Die Begleitung von älteren Menschen mit verschiedensten körperlichen und kognitiven Einschränkungen ist ein wachsender Bereich. Knapp jede sechste ErgotherapeutIn arbeitet in der Langzeitpflege oder für Menschen mit Behinderung. Dieser Anteil ist in der Physiotherapie, der Logopädie oder der Diätologie deutlich niedriger, obwohl Menschen mit Langzeitpflegebedarf deren Dienste sehr dringend benötigen würden. 

Für eine bessere therapeutische Versorgung der Menschen mit Langzeitpflegebedarf müssen die Rahmenbedingungen angepasst werden. Das beinhaltet die verstärkte Möglichkeit von therapeutischen Stellen in den Personalvorgaben für Pflegeheime oder mehr krankenkassenfinanzierte Plätze im niedergelassenen Bereich. Gute Arbeitsbedingungen sind natürlich auch in der Langzeitpflege die Voraussetzung dafür, dass man die bestens qualifizierten MTD-Berufsangehörigen gewinnen kann. 

Renate Anderl: „Die gute Nachricht ist: Die Menschen werden immer älter. Die schlechte Nachricht ist: Langzeitpflege und Krankenhausaufenthalte werden immer teurer. Ein Ausbau der Leistungen im Bereich der Vorsorge trägt dazu bei, dass die Menschen länger gesund und selbstständig bleiben. Wer hier investiert, kann nur gewinnen.“ 

Investitionen in Ausbildung erforderlich

Um die Unterversorgung in der Prävention und der Langzeitpflege nachhaltig zu verbessern, müssen nicht nur die Leistungen ausgebaut, sondern auch die entsprechenden Ausbildungen sichergestellt werden. Dafür sind im Vergleich zur heutigen Ausbildungskapazität je nach Szenario rund 2.000 bis zu 6.600 zusätzliche Ausbildungen bis 2030 erforderlich. Die geschätzten Kosten dafür bewegen sich zwischen 83 Millionen bis zu 267 Millionen Euro bis 2030.

Unsere Forderungen

  • Die Planung der Ausbildungen in den MTD-Berufen muss deutlich verbessert und an den Bedarf angepasst werden. Die Ergebnisse der vorliegenden MTD-Personalbedarfsstudie liefern dafür die Grundlagen, die bisher gefehlt haben.
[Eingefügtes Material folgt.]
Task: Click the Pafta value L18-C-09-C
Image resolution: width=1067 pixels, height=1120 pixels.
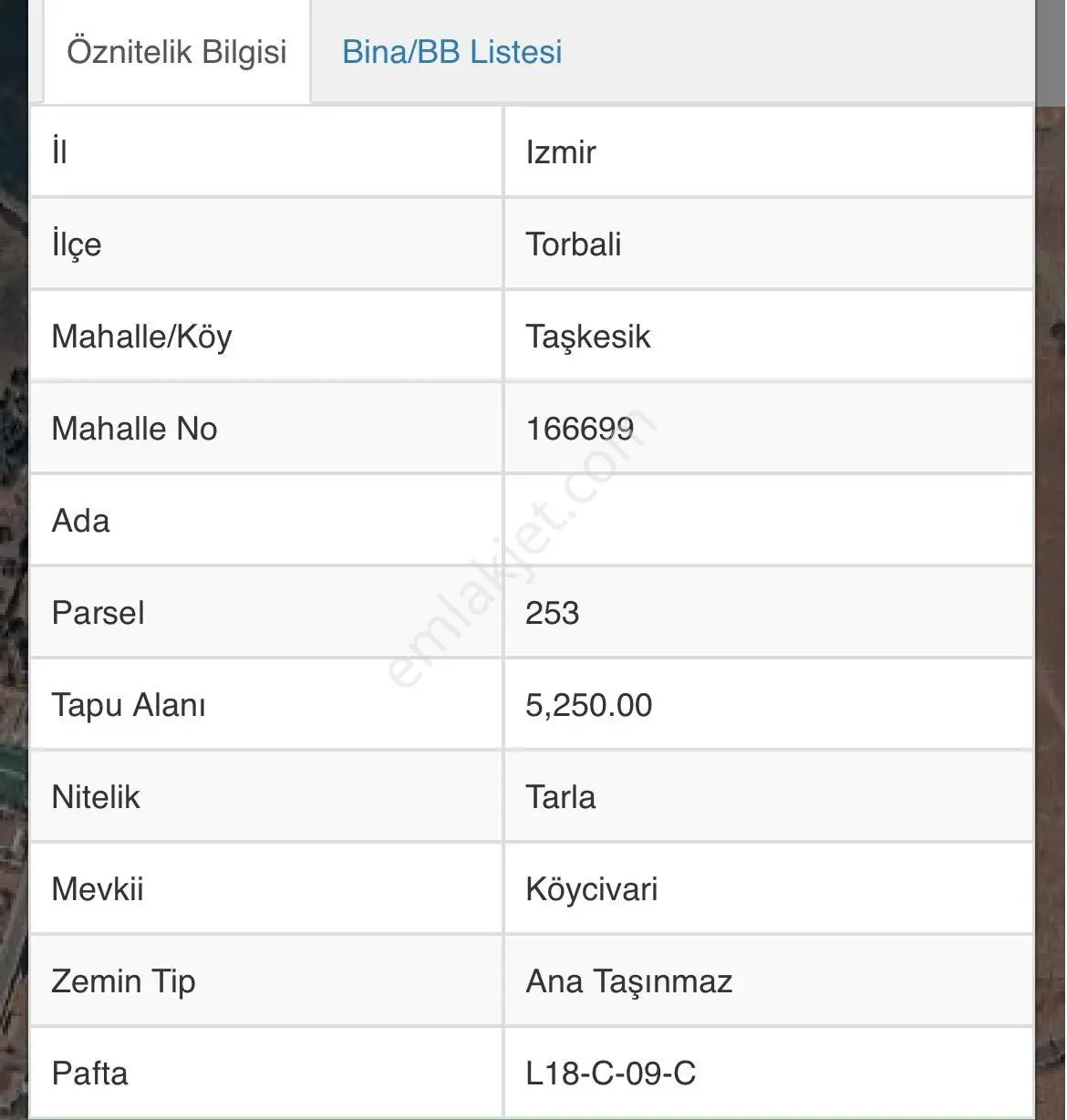Action: pyautogui.click(x=610, y=1073)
  • Mehr Planstellen der MTD-Berufe in der Akutversorgung und Langzeitpflege insbesondere für die Prävention, sowie die fachliche Begleitung für Menschen mit chronischen Krankheiten, etwa durch Personalvorgaben im Österreichischen Strukturplan Gesundheit (ÖSG) und in den Regionalen Strukturplänen der Bundesländer (RSGs).

  • Schließlich braucht es rasch mehr Krankenkassenverträge mit einheitlicher Leistungs- und Honorierungsvereinbarungen für MTD-Berufe in allen therapeutischen Sparten.

  • Gute Arbeitsbedingungen insbesondere für Angehörige der diagnostischen MTD-Berufe in den Laboren und radiologischen Abteilungen der Krankenhäuser. Hier müssen Maßnahmen gegen hohen Arbeitsdruck und personelle Unterbesetzung und für planbare Arbeits- bzw. Freizeit sowie für gute berufliche Entwicklungsmöglichkeiten gesetzt werden. Sonst werden die Personalprobleme auch in den MTD-Berufen deutlich zunehmen.

  • Entsprechende gesetzliche Regelungen um professionelle Weiterentwicklung für dringend notwendige Spezialisierungen in Form von Masterstudiengängen zu ermöglichen sowie die bessere Durchlässigkeit von Medizinischen Assistenzberufen zu Berufen der MTDs.

  • Erweiterung des Gesundheitsberuferegisters um das Arbeitszeitausmaß. Nur so können die Prognosen aussagekräftiger und treffsicherer werden.

  • Der Personalbedarf in den medizinischen Assistenzberufen (MAB) und bei den diplomierten medizinisch-technischen Fachkräften (DMTF) kann derzeit überhaupt nicht eingeschätzt werden. Deshalb müssen auch diese Berufe in das Gesundheitsberuferegister aufgenommen werden. Schließlich erbringen auch sie unentbehrliche Leistungen für die Gesundheit der Menschen in Österreich.